1 Introduction to aops-ceres

As the client of the A-Ops module, aops-ceres exchanges data with the A-Ops management center through HTTP and provides functions such as collecting host information, managing data collection tools (such as gala-gopher), and responding to and processing commands delivered by the management center.

2 Environment Requirements

You are advised to use openEuler 22.03 LTS or later and 4 GB or more memory.

3 Environment Deployment

3.1 Disabling the firewall

systemctl stop firewalld
systemctl disable firewalld
systemctl status firewalld

3.2 Deploying aops-ceres

  1. Use Yum to install aops-ceres.

    yum install aops-ceres

  2. Modify the configuration file. Change the value of the ip in the ceres section to the IP address of the local host.

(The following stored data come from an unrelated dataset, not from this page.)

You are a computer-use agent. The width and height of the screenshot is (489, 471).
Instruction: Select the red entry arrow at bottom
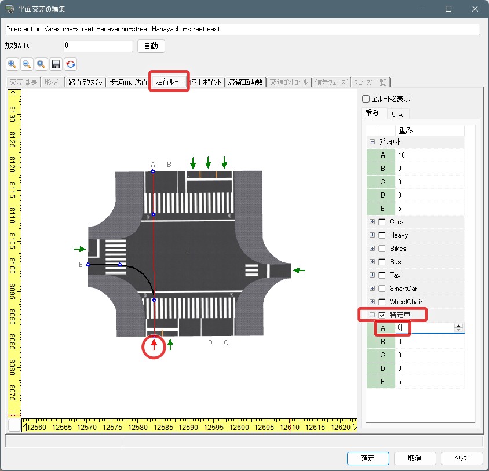[154, 346]
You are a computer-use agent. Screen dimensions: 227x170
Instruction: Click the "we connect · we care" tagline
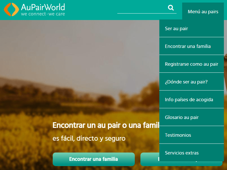[x=43, y=14]
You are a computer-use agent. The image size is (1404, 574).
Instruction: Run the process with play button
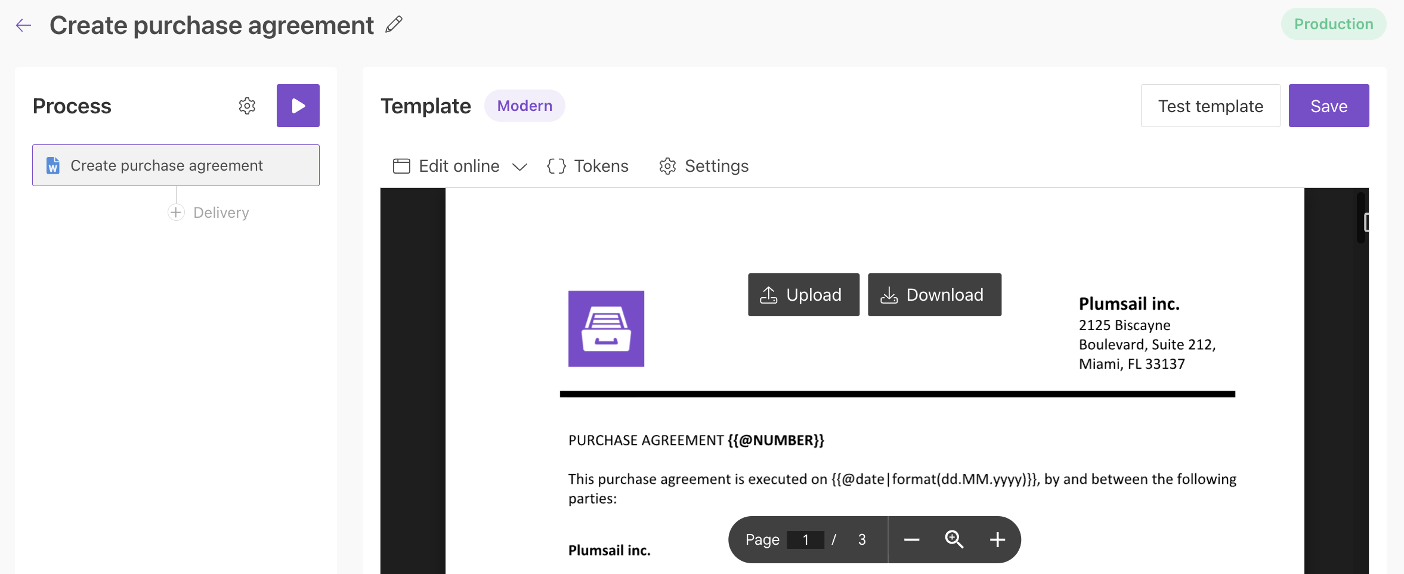(298, 106)
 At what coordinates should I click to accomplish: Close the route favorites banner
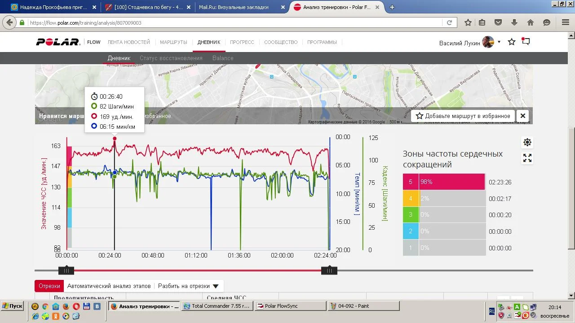point(523,116)
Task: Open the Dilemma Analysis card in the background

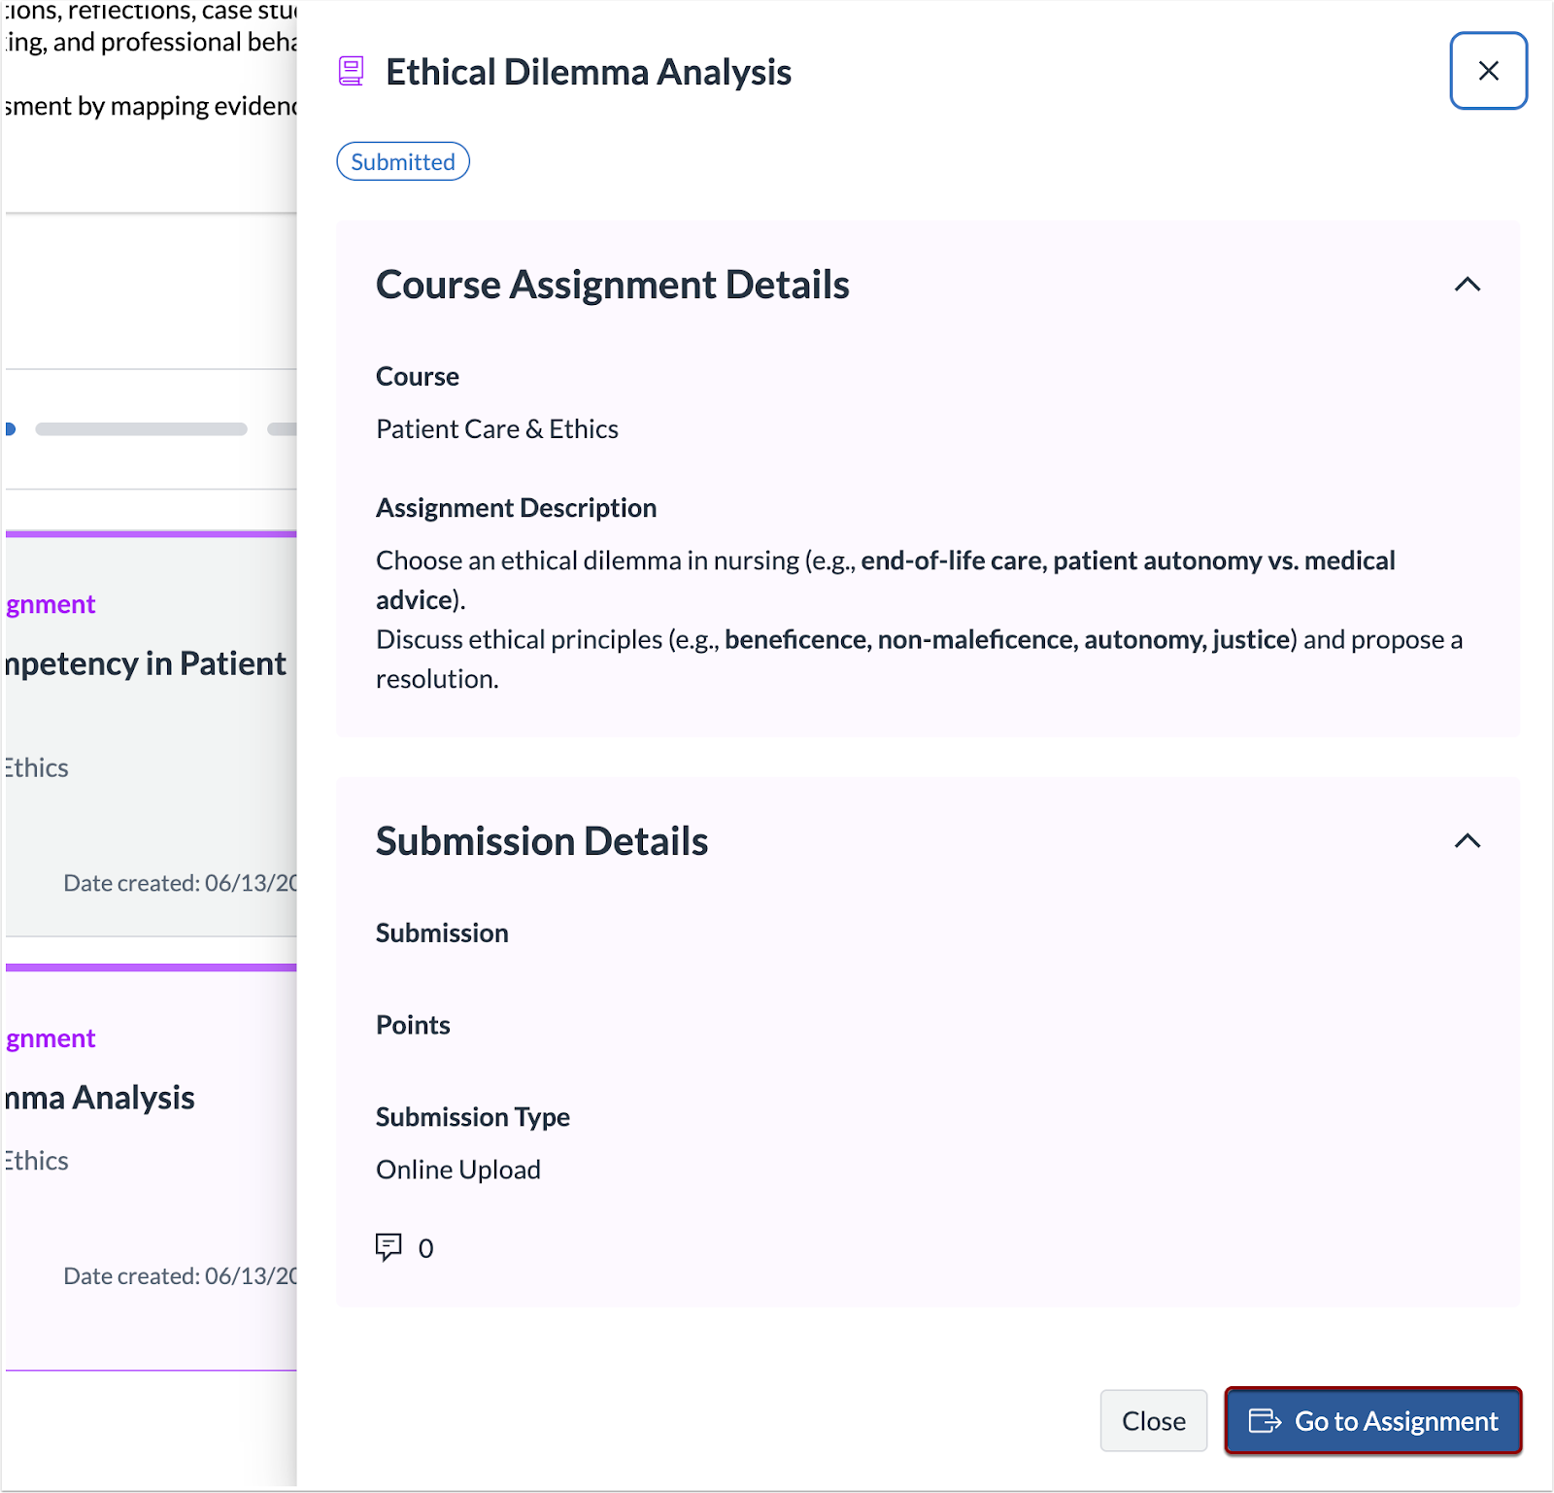Action: [x=100, y=1098]
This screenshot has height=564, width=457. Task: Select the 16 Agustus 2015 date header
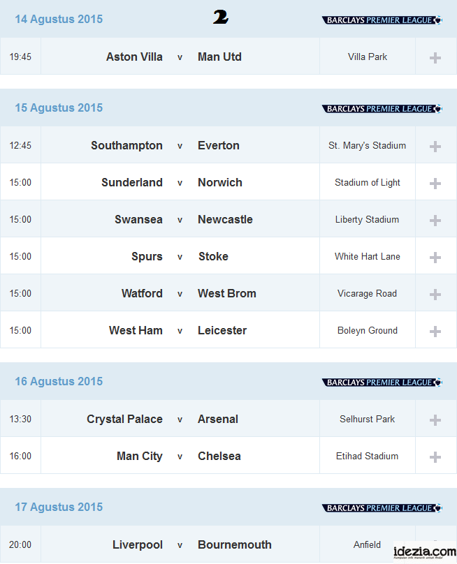[59, 381]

    vim /etc/aops/ceres.conf

    The IP address 192.168.1.3 is used as an example.

    [ceres]
    ;Start aops-ceres and bind the IP address and port number.
    ip=192.168.1.3
    port=12000
    
    [gopher]
    ;Default path of the gala-gopher configuration file. If you need to change the path, ensure that the file path is correct.
    config_path=/opt/gala-gopher/gala-gopher.conf
    
    ;aops-ceres log collection configuration
    [log]
    ;Level of the logs to be collected, which can be set to DEBUG, INFO, WARNING, ERROR, or CRITICAL
    log_level=INFO
    ;Location for storing collected logs
    log_dir=/var/log/aops
    ;Maximum size of a log file
    max_bytes=31457280
    ;Number of backup logs
    backup_count=40
    
  3. Run the systemctl start aops-ceres command to start the service.

3.3 Registering with aops-zeus

To identify users and prevent APIs from being invoked randomly, aops-ceres uses tokens to authenticate users, reducing the pressure on the deployed hosts.

For security purposes, the active registration mode is used to obtain the token. Before the registration, prepare the information to be registered on aops-ceres and run the register command to register the information with aops-zeus. No database is configured for aops-ceres. After the registration is successful, the token is automatically saved to the specified file and the registration result is displayed on the GUI. In addition, save the local host information to the aops-zeus database for subsequent management.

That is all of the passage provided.